第五章断章 シロガネ――ボスへの忠誠
シロガネは刀を何度も納めては抜いて、ブラムを斬ろうとする。
それが粛正者たるシロガネの仕事。
「ボス! ボスゥウウウウウ!」
――そんな叫びで正気を取り戻せば苦労はせぬな。
自虐し、刀を納刀する。
ユーナギはボスを相手に時間稼ぎを行い、負傷しているらしい。
リリーは気でも触れたのか、木と話をしている。
もう、この戦いに退路はない。ここでボスを倒さねば、リリーもユーナギも助からない。二人を助けるために、ボスを斬る。活人だ。
「ボス! 今から、あなたを斬ります! お覚悟を!」
シロガネは、シロガネを構える。思えば、刀と同じ名前を持つというのは、些か面倒ではある。
子供の頃に吸血鬼の屋敷から盗みだした刀。吸血鬼の友人へと送られたこの刀を、シロガネが盗みだし、最後には活人鬼の恩人に向ける。
だが、それは使命なのだ。この刀は人を救うために存在する。斬ることで人を救う、活人のために。
「居を合わせ、呼吸を合わせる。抜かせず、掴ませずに斬る……!」
刀に仕込まれた火薬をイメージし、ピストルが弾を放つイメージを抱きながら、剣を抜く。
だが、手に伝わるのは固い物を叩いた鈍い痛みのみ。
「くっ、ボス……! これでどう止めればいいのだ……!?」
かつて、ボスは暴走した時、この刀で止めるように言っていた。剣術も磨いた。
だが、どれほど刀を抜いても、刃で切り裂くことができないのだ。
これでは……暴走など止められない。
拳を何度も何度も鞘で受け止め、捌ききれなかった拳が顔や腹部に鈍い一撃となり、それでも倒れずに捌き続ける。

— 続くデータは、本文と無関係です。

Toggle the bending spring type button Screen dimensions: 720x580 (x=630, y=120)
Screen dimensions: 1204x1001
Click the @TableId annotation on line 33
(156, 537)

誰がどう見ても、一方的な戦い。血が飛び、全身が悲鳴を挙げる。だが、逃げるわけにもいかない。
「ボス……あなたのお陰でオレは帰るべき家が手に入った。あなたのお陰で誰かを救うための力を得た。あなたのためなら、悪にも染まろう。オレの願いにも通ずるなら喜んで協力しよう」
――そんな言葉を投げかけてどうすると言うのだ。戦闘中に舌を噛んだらどうする。
また自虐しながらも、止まらない。シロガネだって、リリーと同じくらいには諦めが悪いのだ。

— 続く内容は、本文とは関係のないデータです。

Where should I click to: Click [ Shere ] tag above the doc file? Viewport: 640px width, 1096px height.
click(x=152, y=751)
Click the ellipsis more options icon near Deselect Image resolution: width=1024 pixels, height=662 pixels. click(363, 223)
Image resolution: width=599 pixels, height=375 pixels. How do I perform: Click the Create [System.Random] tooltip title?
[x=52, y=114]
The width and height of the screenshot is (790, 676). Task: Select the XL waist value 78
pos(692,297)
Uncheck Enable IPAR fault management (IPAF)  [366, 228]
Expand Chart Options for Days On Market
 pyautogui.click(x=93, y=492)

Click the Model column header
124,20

「あなたの願うならば、どんな悪人だって殺そう。あなたが望むのなら、あなたの命だって奪おう。だから――お覚悟を」
活人。人を生かすために命を奪う。殺しで誰かを救う。
こうして暴走する人間を止めるのもまた、殺しで誰かを救う行為。
「でなければ――誰も救えぬ!」
ここで止めなければ、多くの命を……リリーを殺すことになる。
それだけはここで止めなければならない。何よりもリリーを殺したくないのはボスの願いなのだから。